A theory for creep by interfacial flaw growth in ceramics and ceramic composites

The nucleation and growth of flaws along grain boundaries and interfaces are known to cause significant reductions in elastic moduli and to play an important role in determining the deformation characteristics of ceramic materials at elevated temperatures. This paper presents an analysis of the creep behavior of deteriorating elastic solids where the principal mechanism of deformation is the growth of intergranular or interfacial flaws. The changes in elastic moduli induced by the growth of internal damage are used to derive the stress exponent in the power-law creep regime.
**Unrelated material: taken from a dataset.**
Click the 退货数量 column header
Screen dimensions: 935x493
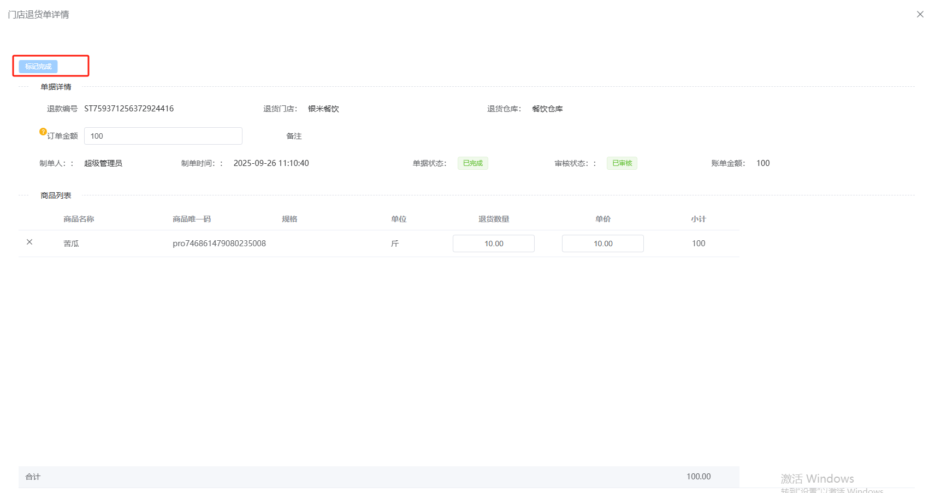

When the flaws advance at a rate which is proportional to the local normal stress or normal strain, a power-law creep exponent of 2 is predicted for short time, steady-state creep for a population of aligned slit cracks and randomly oriented penny-shaped cracks. For long-time creep, the variation of nonsteady state creep strain rate as a function of the far-field stress and time is explicitly determined. General solutions for creep strain rates are also presented for situations where the microcrack growth rate has a power-law dependence on the local normal stress or stress intensity factor. The predicted dependence of creep strain rate on the far-field stress, the progression of damage and the consequent reduction in elastic moduli, overall creep ductility, and implications pertaining to microstructural and temperature effects on creep are found to be in accord with a wide variety of experimental observations for ceramics and ceramic composites. The temperature, stress and material conditions for which the proposed mechanism is applicable are discussed and a general theory of creep damage in progressively microfracturing elastic brittle solids is developed.